* _RECORDS TO PROCESS_
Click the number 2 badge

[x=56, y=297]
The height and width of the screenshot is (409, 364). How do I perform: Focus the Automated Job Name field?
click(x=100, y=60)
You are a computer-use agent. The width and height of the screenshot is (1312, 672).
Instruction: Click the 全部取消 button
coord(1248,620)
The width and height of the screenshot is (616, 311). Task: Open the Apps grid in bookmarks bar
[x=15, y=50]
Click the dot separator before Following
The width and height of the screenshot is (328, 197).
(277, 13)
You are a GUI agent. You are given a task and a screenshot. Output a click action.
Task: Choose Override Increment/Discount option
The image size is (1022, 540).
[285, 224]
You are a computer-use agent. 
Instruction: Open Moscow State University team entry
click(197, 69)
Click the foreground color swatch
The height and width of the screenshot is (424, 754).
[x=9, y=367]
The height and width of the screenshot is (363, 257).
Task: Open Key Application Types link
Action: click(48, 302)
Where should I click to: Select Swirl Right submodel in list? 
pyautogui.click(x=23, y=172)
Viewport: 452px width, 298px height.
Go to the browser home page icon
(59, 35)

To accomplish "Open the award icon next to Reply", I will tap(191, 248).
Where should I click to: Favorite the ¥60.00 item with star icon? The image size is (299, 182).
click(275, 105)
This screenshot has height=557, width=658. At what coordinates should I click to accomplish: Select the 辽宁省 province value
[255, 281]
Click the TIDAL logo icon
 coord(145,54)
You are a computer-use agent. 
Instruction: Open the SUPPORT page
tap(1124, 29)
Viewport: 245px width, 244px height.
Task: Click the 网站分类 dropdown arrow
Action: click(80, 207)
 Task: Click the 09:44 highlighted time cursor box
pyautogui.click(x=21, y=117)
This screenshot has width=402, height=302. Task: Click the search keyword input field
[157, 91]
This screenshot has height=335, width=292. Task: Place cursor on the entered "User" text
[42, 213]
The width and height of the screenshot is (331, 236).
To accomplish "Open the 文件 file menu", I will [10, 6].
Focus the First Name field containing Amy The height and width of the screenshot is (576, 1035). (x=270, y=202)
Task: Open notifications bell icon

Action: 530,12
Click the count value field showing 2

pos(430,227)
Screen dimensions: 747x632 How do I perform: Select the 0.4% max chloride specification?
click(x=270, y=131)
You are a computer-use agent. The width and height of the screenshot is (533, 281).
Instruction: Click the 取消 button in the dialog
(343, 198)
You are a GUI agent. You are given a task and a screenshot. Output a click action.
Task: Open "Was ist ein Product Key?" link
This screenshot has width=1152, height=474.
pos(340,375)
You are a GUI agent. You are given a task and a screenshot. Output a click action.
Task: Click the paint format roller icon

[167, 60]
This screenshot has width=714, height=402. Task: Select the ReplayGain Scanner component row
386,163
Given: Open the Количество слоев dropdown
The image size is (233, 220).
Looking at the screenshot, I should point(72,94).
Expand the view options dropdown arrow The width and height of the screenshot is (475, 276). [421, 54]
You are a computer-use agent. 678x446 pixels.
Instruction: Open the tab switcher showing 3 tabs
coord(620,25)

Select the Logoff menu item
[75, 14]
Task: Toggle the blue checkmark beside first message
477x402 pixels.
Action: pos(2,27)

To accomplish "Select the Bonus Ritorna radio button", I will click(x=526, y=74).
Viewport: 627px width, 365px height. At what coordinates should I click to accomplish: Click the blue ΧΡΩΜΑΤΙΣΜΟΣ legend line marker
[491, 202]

* _EXERCISE PROMPT_
Look through the material above and print exactly the lines from the one containing "Task: Click the 09:44" to the one containing "Focus the First", both included, and nothing more.

* _YOUR SOLUTION_
 Task: Click the 09:44 highlighted time cursor box
pyautogui.click(x=21, y=117)
This screenshot has width=402, height=302. Task: Click the search keyword input field
[157, 91]
This screenshot has height=335, width=292. Task: Place cursor on the entered "User" text
[42, 213]
The width and height of the screenshot is (331, 236).
To accomplish "Open the 文件 file menu", I will [10, 6].
Focus the First Name field containing Amy The height and width of the screenshot is (576, 1035). (x=270, y=202)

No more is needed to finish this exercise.